Stored data:
---------------
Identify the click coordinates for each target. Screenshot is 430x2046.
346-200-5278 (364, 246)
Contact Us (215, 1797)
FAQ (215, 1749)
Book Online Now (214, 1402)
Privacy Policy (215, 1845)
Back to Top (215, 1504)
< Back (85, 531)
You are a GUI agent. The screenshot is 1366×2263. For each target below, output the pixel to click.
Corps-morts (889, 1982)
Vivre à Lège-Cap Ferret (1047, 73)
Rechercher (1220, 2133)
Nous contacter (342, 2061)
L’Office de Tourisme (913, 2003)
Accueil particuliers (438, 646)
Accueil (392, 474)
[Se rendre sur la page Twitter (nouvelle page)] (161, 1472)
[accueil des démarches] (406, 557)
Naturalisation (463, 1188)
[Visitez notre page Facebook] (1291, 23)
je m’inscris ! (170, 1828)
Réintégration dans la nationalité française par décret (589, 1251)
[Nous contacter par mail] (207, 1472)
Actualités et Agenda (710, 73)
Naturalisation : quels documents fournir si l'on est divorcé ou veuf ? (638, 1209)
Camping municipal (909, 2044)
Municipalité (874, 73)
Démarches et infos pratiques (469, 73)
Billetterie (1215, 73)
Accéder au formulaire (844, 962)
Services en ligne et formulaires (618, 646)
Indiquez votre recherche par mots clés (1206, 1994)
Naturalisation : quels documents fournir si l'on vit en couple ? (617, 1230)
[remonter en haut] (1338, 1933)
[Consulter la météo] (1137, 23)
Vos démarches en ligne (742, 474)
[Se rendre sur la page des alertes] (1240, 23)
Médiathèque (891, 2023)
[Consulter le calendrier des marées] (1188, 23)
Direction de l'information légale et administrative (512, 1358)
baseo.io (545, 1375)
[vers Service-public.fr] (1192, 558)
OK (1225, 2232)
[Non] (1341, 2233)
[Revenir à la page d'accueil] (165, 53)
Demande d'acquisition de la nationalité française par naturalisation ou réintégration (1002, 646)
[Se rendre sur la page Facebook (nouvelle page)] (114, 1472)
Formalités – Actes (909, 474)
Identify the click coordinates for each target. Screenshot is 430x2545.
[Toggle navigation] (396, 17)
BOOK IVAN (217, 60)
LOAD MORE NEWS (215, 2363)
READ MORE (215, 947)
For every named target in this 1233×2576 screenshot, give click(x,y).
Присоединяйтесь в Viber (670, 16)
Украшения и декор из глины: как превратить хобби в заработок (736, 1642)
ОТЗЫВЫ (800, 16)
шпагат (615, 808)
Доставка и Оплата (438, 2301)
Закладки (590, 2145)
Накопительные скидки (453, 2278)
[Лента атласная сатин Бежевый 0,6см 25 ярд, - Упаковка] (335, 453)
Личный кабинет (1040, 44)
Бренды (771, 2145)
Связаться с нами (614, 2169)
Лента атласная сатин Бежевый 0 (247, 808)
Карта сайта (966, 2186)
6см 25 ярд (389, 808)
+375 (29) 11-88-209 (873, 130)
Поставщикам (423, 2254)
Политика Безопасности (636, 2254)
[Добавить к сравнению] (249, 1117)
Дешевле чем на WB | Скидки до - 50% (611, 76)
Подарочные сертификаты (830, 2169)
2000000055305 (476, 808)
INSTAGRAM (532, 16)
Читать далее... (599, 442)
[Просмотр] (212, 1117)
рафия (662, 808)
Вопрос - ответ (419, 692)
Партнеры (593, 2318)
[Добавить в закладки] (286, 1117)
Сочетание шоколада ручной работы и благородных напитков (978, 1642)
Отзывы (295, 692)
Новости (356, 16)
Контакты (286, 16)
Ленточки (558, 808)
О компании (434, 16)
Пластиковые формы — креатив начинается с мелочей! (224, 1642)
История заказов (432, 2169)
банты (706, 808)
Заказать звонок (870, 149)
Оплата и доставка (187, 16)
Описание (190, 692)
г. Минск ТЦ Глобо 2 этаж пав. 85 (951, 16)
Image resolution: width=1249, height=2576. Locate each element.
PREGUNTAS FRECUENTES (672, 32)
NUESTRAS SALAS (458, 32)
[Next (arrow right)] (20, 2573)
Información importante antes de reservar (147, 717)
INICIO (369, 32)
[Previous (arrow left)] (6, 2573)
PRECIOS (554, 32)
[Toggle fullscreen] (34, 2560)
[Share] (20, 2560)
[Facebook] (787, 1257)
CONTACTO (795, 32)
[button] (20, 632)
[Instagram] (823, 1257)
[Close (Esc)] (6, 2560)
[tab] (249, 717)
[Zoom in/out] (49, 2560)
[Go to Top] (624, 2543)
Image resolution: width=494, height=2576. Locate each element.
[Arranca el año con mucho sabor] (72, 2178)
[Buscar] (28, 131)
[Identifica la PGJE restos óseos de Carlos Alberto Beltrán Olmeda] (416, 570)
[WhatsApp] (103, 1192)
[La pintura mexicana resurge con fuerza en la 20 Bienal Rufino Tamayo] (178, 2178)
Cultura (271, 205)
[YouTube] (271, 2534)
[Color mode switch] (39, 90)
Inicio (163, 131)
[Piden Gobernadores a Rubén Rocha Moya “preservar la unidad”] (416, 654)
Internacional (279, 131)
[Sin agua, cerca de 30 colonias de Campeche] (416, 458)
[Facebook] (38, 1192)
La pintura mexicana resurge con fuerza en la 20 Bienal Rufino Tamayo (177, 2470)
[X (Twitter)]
---------------
YOUR INSTRUCTIONS: Which lines above run from the one containing "г. Минск ТЦ Глобо 2 этаж пав. 85 (951, 16)" to the one containing "[La pintura mexicana"? Give them again exactly, both ends included.

RESPONSE TO THIS EXERCISE:
г. Минск ТЦ Глобо 2 этаж пав. 85 (951, 16)
Image resolution: width=1249, height=2576. Locate each element.
PREGUNTAS FRECUENTES (672, 32)
NUESTRAS SALAS (458, 32)
[Next (arrow right)] (20, 2573)
Información importante antes de reservar (147, 717)
INICIO (369, 32)
[Previous (arrow left)] (6, 2573)
PRECIOS (554, 32)
[Toggle fullscreen] (34, 2560)
[Share] (20, 2560)
[Facebook] (787, 1257)
CONTACTO (795, 32)
[button] (20, 632)
[Instagram] (823, 1257)
[Close (Esc)] (6, 2560)
[tab] (249, 717)
[Zoom in/out] (49, 2560)
[Go to Top] (624, 2543)
Image resolution: width=494, height=2576. Locate each element.
[Arranca el año con mucho sabor] (72, 2178)
[Buscar] (28, 131)
[Identifica la PGJE restos óseos de Carlos Alberto Beltrán Olmeda] (416, 570)
[WhatsApp] (103, 1192)
[La pintura mexicana resurge con fuerza en la 20 Bienal Rufino Tamayo] (178, 2178)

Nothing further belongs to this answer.